Tin(II) sulfide (SnS) has emerged in recent years as a promising semiconductor material for solar cells. It is abundant in nature, non-toxic, and can be supplied at a low cost. Furthermore, it has a near-optimal direct bandgap of about 1.3 eV, a high level of environmental and chemical stability, and a high absorbance coefficient.
With this in mind, a group of researchers from Shiraz University in Iran and the University of Rome Tor Vergata has designed a double-junction tandem solar cell based on a perovskite top-cell and an SnS sub-cell.
“SnS solar cells are a potential alternative to current low-bandgap subcells used in combination with perovskite solar cells to produce highly efficient tandems,” researcher Farshad Jafarsadeh told pv magazine.
In the proposed cell configuration, SnS is used for the buffer layer in the narrow-bandgap cell.
“We investigated the variation of thicknesses, carrier concentrations, and defect densities of the SnS and n-SnS layer on the PV parameters,” the scientists said.
The noted that the device was developed through a numerical simulation performed via SCAPS-1D, which is a simulation tool for thin-film solar cells developed by the University of Ghent in Belgium. The top cell and the sub-device were investigated separately and then connected in series to simulate a tandem cell.
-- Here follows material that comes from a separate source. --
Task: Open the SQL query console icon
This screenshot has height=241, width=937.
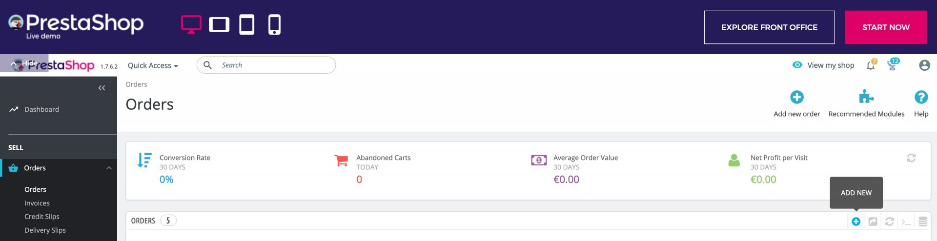Action: 906,221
“Based on numerical simulations, SnS homojunction solar cells operate best with a p-type layer of 2 µm thick and the n-type layer of 0.4 µm thick,” the academics explained. “Simulations proved that a 22.9% efficient SnS solar cell is possible.”
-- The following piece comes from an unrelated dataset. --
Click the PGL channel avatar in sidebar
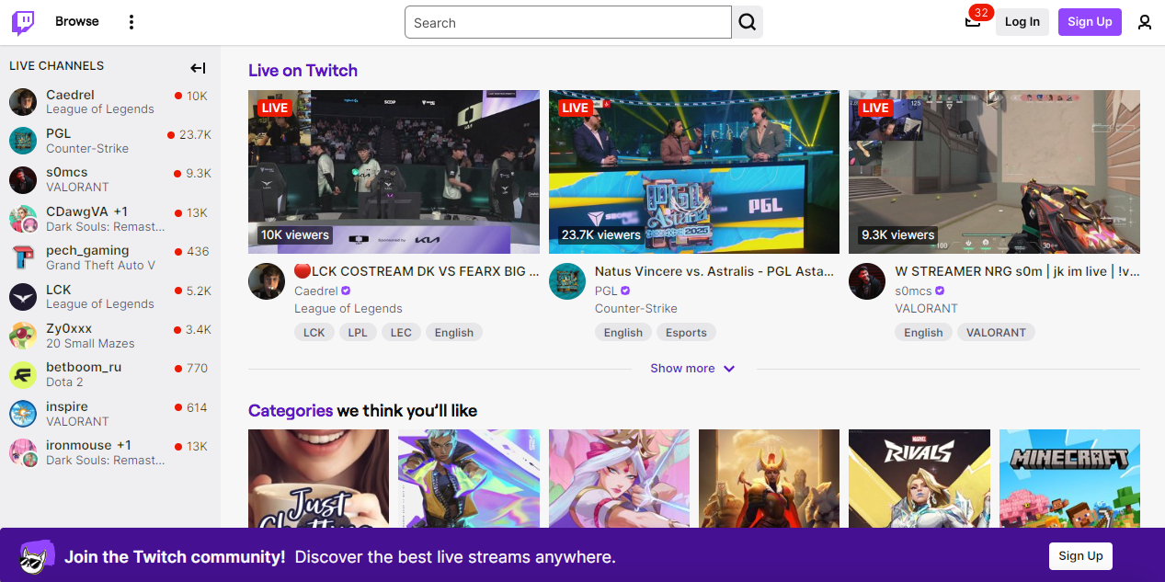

According to their estimations, such kinds of cells have the potential to reach a power conversion efficiency of up to 28.92%.
“The downside is that up to now fabricated SnS solar cells gained lower efficiency than the simulated ones which means there should be more research effort in the future in this area,” said Jafarsadeh.
They described the cell design in “Design and optimization of highly efficient perovskite/homojunction SnS tandem solar cells using SCAPS-1D,” which was recently published in Solar Energy.